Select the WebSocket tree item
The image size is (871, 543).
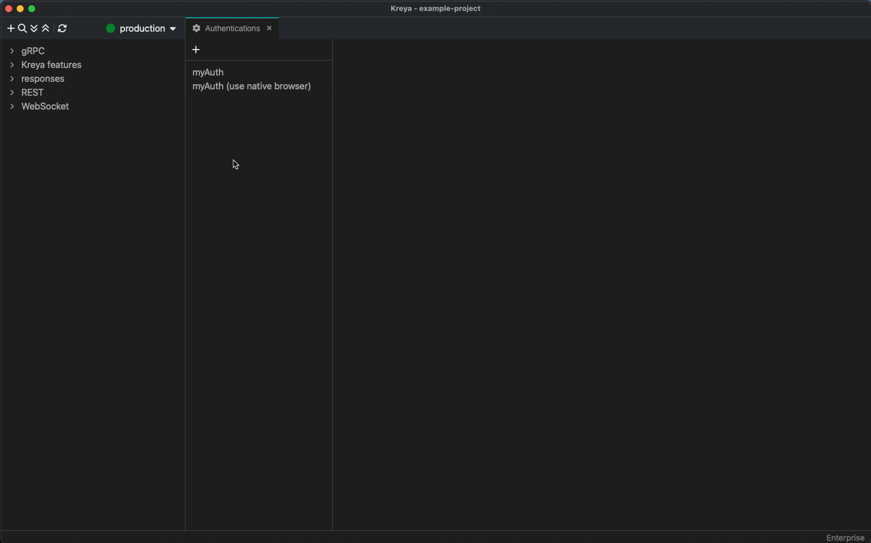pos(45,106)
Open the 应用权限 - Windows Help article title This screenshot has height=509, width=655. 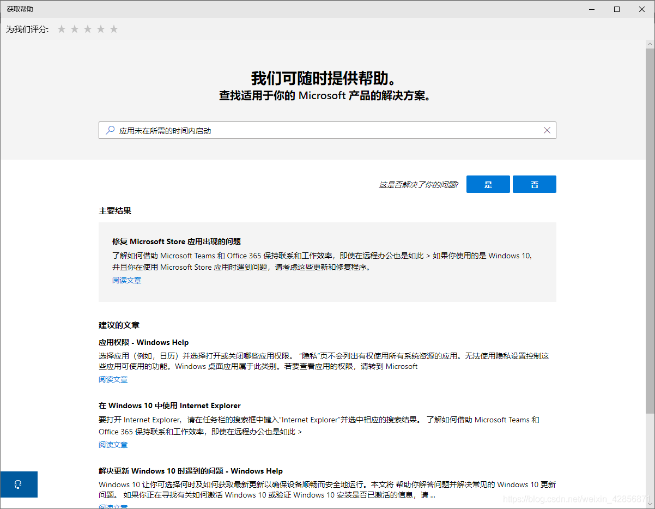(x=144, y=342)
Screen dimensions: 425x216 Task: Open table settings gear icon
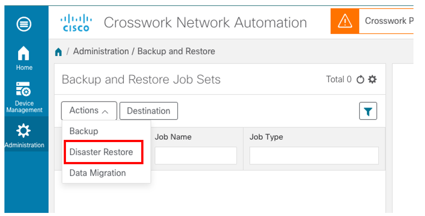coord(372,79)
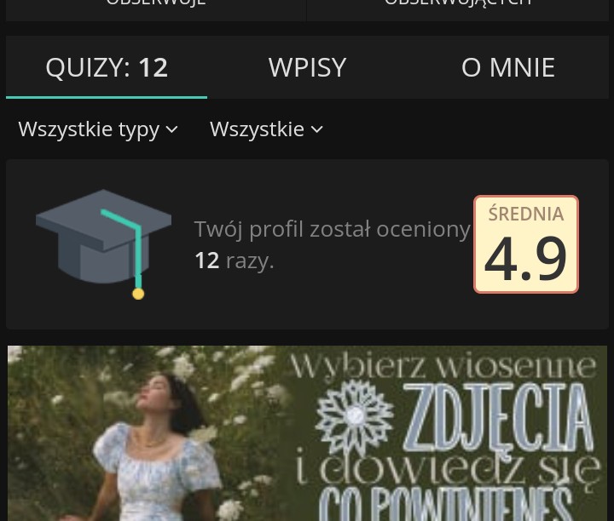The height and width of the screenshot is (521, 614).
Task: Click the 4.9 average score number
Action: pos(525,258)
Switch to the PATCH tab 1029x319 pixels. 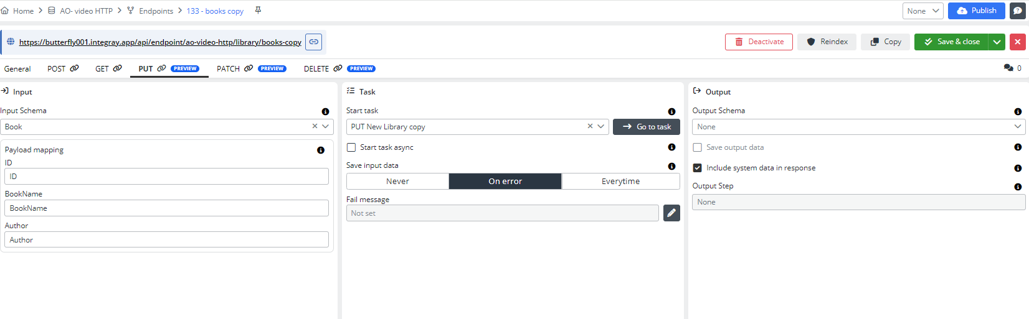click(228, 68)
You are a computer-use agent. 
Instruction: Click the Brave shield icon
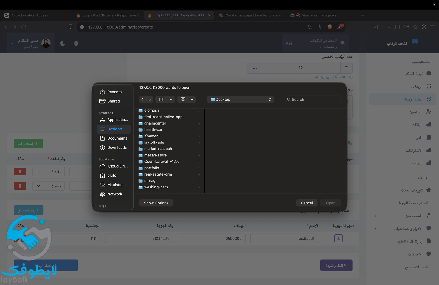pos(330,27)
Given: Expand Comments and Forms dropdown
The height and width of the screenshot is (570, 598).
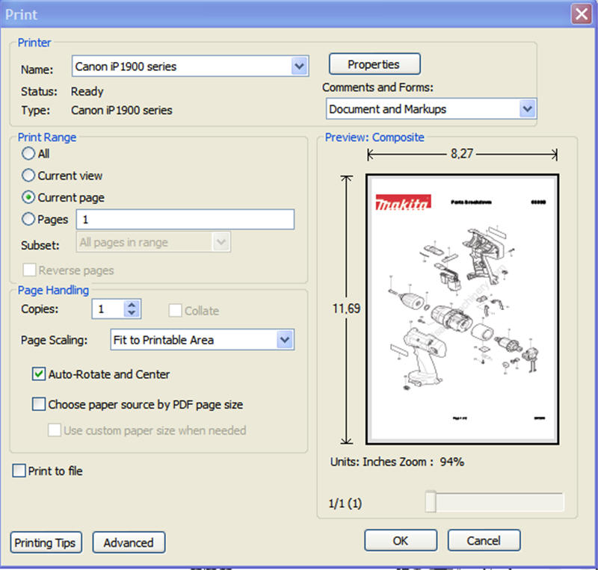Looking at the screenshot, I should coord(527,109).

★ ★ ★ ★

# Task to carry out
Reproduce verbatim the entries above, from the line containing "You are a computer-use agent." through the end of the entries, both ends included. Omit the pictures.

# Result of the task
You are a computer-use agent. 
Instruction: Click the Brave shield icon
pos(330,27)
Given: Expand Comments and Forms dropdown
The height and width of the screenshot is (570, 598).
Looking at the screenshot, I should coord(527,109).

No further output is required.